Balance Arrays with At Most One Swap

You are given two lists of integers. Your task is to determine whether it is possible to make these two lists identical by swapping at most one integer from the first list with one integer from the second list.

Two lists are considered identical if, after sorting each list, they are exactly the same. Note that if the lists are already identical (after sorting), no swap is needed. However, if the two lists have different lengths or if either list is empty, they are considered to be non‐balanceable and the answer should be False.

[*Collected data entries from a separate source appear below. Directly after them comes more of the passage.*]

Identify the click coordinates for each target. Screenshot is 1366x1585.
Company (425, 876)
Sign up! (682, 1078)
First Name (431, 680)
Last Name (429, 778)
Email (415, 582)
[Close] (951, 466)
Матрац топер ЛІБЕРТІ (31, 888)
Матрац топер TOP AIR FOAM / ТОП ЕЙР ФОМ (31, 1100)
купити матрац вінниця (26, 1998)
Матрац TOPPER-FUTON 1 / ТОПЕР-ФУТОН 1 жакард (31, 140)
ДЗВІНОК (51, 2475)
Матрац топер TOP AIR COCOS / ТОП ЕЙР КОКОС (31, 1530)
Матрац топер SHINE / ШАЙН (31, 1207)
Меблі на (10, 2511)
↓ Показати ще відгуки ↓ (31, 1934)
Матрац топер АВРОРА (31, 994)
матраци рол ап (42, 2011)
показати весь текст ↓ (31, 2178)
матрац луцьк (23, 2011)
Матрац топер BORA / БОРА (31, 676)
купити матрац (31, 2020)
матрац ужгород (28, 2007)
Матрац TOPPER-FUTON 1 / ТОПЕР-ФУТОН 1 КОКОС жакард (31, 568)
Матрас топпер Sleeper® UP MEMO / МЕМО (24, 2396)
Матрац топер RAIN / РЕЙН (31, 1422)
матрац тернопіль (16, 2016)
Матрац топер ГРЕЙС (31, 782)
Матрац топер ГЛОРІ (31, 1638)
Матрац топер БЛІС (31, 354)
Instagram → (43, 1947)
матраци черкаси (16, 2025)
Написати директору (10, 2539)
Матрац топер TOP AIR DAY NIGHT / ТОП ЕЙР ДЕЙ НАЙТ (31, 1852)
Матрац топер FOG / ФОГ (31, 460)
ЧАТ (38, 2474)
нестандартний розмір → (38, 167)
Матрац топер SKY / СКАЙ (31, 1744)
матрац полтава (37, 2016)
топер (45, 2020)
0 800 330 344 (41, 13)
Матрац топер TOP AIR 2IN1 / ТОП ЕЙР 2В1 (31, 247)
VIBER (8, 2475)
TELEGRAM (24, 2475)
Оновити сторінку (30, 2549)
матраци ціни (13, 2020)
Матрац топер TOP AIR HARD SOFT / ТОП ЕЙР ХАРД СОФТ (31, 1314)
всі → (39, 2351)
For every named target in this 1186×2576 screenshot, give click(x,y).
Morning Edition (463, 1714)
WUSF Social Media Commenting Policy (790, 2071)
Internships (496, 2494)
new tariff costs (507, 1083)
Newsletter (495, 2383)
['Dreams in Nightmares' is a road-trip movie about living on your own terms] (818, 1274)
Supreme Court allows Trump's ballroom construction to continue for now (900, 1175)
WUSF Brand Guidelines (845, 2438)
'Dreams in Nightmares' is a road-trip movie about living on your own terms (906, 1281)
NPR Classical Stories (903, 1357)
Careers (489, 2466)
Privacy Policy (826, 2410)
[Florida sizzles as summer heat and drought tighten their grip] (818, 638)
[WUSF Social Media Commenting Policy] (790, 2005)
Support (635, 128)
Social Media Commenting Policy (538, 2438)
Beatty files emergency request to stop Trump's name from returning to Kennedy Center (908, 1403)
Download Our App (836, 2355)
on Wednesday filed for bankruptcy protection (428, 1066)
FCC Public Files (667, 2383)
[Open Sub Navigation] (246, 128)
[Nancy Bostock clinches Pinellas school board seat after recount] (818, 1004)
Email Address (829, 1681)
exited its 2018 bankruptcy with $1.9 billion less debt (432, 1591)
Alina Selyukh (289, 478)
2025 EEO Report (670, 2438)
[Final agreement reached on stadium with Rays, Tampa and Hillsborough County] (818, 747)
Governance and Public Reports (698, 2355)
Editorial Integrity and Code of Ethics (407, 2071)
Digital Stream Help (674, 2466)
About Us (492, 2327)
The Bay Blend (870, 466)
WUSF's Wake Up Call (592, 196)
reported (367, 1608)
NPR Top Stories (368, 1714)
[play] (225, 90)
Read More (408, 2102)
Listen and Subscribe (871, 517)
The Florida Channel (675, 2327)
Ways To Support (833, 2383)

Let the two lists be \( A = [a_1, a_2, \dots, a_n] \) and \( B = [b_1, b_2, \dots, b_n] \). One of the approaches is to compare the sums of the arrays. If a swap is to balance the arrays, then the difference in sums must be even. More formally, define the difference: \[ \Delta = \sum_{i=1}^{n} a_i - \sum_{i=1}^{n} b_i. \] If \( \Delta \) is even, then there exists a potential swap if for some \( b_j \) in \( B \) the number \( b_j + \Delta/2 \) exists in \( A \). If such a pair exists, you may swap these two numbers to achieve balance.

Input is provided via standard input (stdin) and output should be printed to standard output (stdout) as either True or False.

inputFormat

The input consists of two lines:

• The first line contains space-separated integers representing the first array.
• The second line contains space-separated integers representing the second array.

If a line is empty, it represents an empty array.

outputFormat

Output a single line to stdout which is either True if the arrays can be balanced by swapping at most one pair of elements, or False if they cannot.

1 2 3
1 2 3

True